--- Task data ---

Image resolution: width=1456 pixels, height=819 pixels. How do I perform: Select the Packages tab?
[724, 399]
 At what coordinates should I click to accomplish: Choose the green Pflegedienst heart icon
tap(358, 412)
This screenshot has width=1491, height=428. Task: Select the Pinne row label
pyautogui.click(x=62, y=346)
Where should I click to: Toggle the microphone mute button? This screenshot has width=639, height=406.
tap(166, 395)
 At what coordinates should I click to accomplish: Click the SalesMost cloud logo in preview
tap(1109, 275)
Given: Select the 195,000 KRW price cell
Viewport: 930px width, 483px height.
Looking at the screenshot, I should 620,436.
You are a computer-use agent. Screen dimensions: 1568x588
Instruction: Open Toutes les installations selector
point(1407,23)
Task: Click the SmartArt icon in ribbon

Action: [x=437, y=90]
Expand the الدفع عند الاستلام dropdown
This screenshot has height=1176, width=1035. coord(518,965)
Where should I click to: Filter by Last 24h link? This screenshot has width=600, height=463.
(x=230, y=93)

---

:: Task item ::
Copy each line of the data above exactly as it appears.

:: Answer to this problem ::
Image resolution: width=1456 pixels, height=819 pixels. How do I perform: Select the Packages tab?
[724, 399]
 At what coordinates should I click to accomplish: Choose the green Pflegedienst heart icon
tap(358, 412)
This screenshot has width=1491, height=428. Task: Select the Pinne row label
pyautogui.click(x=62, y=346)
Where should I click to: Toggle the microphone mute button? This screenshot has width=639, height=406.
tap(166, 395)
 At what coordinates should I click to accomplish: Click the SalesMost cloud logo in preview
tap(1109, 275)
Given: Select the 195,000 KRW price cell
Viewport: 930px width, 483px height.
Looking at the screenshot, I should 620,436.
You are a computer-use agent. Screen dimensions: 1568x588
Instruction: Open Toutes les installations selector
point(1407,23)
Task: Click the SmartArt icon in ribbon

Action: [x=437, y=90]
Expand the الدفع عند الاستلام dropdown
This screenshot has height=1176, width=1035. coord(518,965)
Where should I click to: Filter by Last 24h link? This screenshot has width=600, height=463.
(x=230, y=93)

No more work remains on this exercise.